La señora Plinge miró a un lado y otro con cautela.

—¿Señor Pounder? ¿Está ahí?

De pronto le pareció que el escenario era todavía más grande y que estaba todavía más claramente vacío que antes.

—¿Señor Pounder? ¡Yujuuu!

Estiró el cuello para mirar a su alrededor.

—¿Hola? ¿Señor Pounder?

Algo cayó flotando desde lo alto y aterrizó a su lado.

Era un sombrero negro mugriento con cabos de vela por toda el ala.

Ella levantó la vista.

—¿Señor Pounder? —dijo.

* * *

El señor Pounder estaba acostumbrado a la oscuridad. No le daba ningún miedo.
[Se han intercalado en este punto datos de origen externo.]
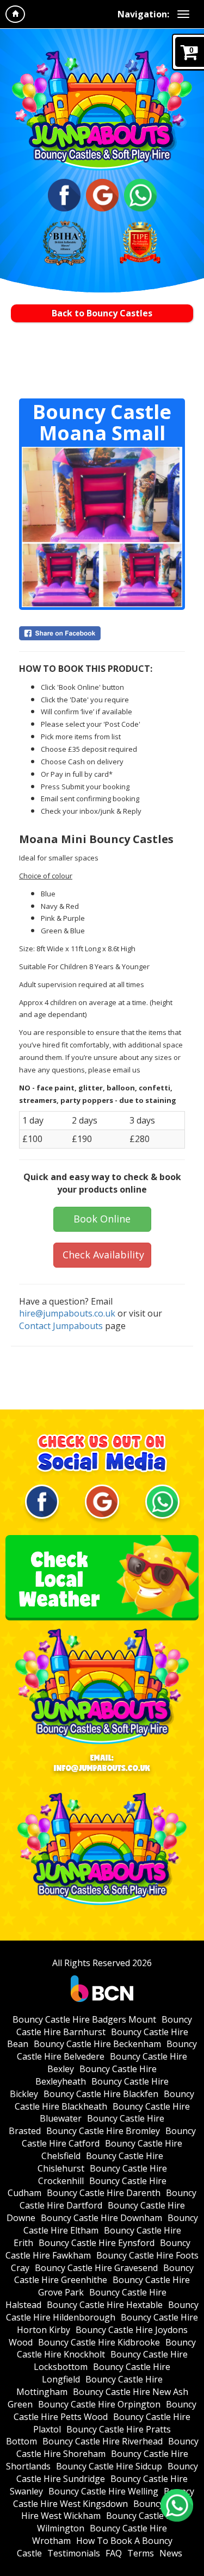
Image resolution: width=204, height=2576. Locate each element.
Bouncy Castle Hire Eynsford (96, 2243)
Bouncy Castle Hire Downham (101, 2218)
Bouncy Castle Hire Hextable (105, 2305)
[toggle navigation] (183, 14)
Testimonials (73, 2553)
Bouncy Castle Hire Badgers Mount (84, 2019)
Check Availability (103, 1254)
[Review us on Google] (102, 194)
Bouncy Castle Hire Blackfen (101, 2094)
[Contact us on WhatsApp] (176, 2505)
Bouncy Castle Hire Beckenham (97, 2044)
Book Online (102, 1218)
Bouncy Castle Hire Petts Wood (105, 2410)
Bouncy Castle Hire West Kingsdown (103, 2497)
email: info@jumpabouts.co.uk (102, 1763)
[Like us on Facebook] (64, 194)
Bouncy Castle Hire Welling (103, 2491)
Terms (140, 2553)
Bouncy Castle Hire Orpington (99, 2404)
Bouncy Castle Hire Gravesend (96, 2268)
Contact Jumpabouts (61, 1326)
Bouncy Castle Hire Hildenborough (102, 2311)
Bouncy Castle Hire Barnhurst (104, 2025)
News (170, 2553)
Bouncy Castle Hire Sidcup (109, 2466)
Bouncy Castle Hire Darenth (103, 2193)
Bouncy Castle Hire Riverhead (102, 2441)
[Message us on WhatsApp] (140, 194)
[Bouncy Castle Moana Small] (102, 527)
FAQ (114, 2553)
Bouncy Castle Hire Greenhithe (104, 2274)
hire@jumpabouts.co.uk (67, 1313)
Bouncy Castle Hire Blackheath (105, 2100)
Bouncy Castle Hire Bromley (103, 2131)
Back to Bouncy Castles (102, 313)
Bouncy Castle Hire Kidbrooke (99, 2342)
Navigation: (143, 14)
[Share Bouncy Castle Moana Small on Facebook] (102, 633)
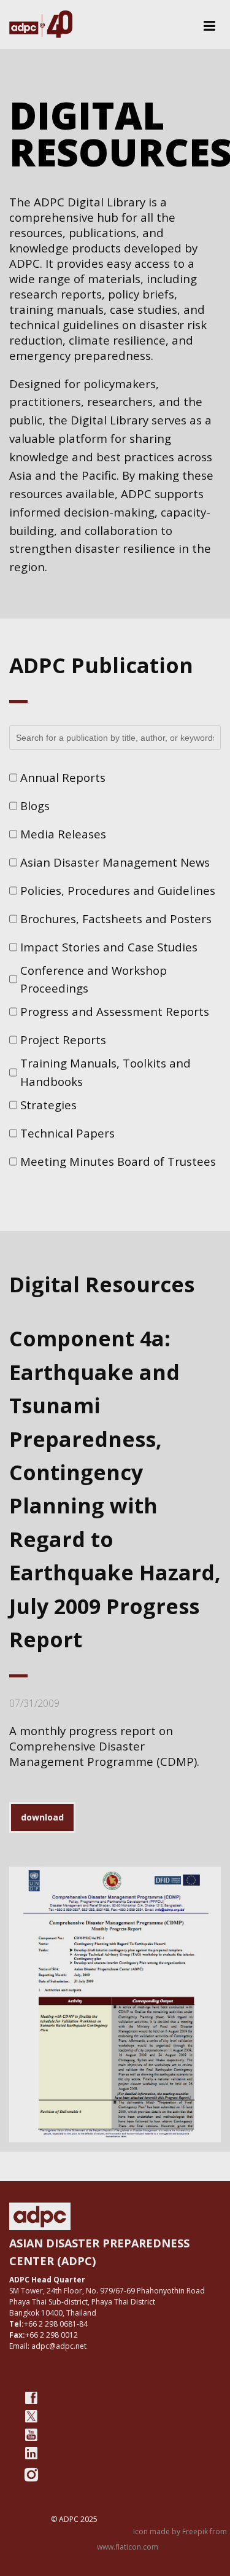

Y siempre se había enorgullecido de su visión nocturna. Mientras hubiera cualquier clase de luz, cualquier destello, cualquier resplandor de putrefacción fosforescente, él podía aprovecharlo. Su sombrero con velas era más de cara a la galena que otra cosa.

Su sombrero con velas… Creía que lo había perdido pero, era extraño, allí estaba, todavía en su cabeza. Sí, señor. Se frotó la garganta con gesto pensativo. Había algo importante que no conseguía recordar…

Estaba oscuro de verdad.

¿KIIIK?

Levantó la vista.

De pie en el aire, delante de sus ojos, había una figura de unos quince centímetros vestida con una túnica. De la capucha sobresalía un hocico huesudo con bigotes grises y combados. Unos deditos diminutos y esqueléticos sostenían una guadaña muy pequeña.

El señor Pounder asintió pensativamente para sí mismo. Uno no llegaba a ser miembro del Círculo Interior del Gremio de los Cazadores de Ratas sin oír unos cuantos rumores. Las ratas tienen su propia Muerte, se decía, así como sus propios reyes, parlamentos y naciones. Ningún humano la había visto, sin embargo.

Hasta ahora.

Se sentía honrado. Había ganado durante los últimos cinco años el Mazo de Oro al mayor número de ratas cazadas por año, pero las seguía respetando, igual que un soldado respeta a un enemigo astuto y valeroso.

Esto… Estoy muerto, ¿verdad?

KIIIK.

El señor Pounder sintió que había muchos ojos mirándolo. Muchos ojillos pequeños y relucientes.

—Y… ¿qué pasa ahora?

KIIIK.

El alma del señor Pounder se miró las manos. Parecían estar alargándose y volviéndose más peludas. Notó que le crecían las orejas y que también estaba teniendo lugar cierto alargamiento más bien vergonzoso en la base del espinazo. Se había pasado la mayor parte de la vida concentrado en una única actividad en lugares oscuros, pero aun así…

—¡Pero si yo no creo en la reencarnación! —protestó.

KIIIK.

Y aquello, comprendió el señor Pounder con una claridad absoluta de roedor, quería decir: la reencarnación cree en ti.

* * *

El señor Balde examinó el correo con mucho cuidado y por fin respiró aliviado cuando vio que en el montón no aparecía ninguna carta con el emblema de la Ópera.

Se reclinó en su silla y abrió el cajón de la mesa en busca de una pluma.

Y allí dentro había un sobre.

Se lo quedó mirando y luego cogió lentamente su abrecartas.

Raaas…

… crujido…

Estaré agradecido si esta noche Christine canta el papel de Mercromina en «La Triviata”.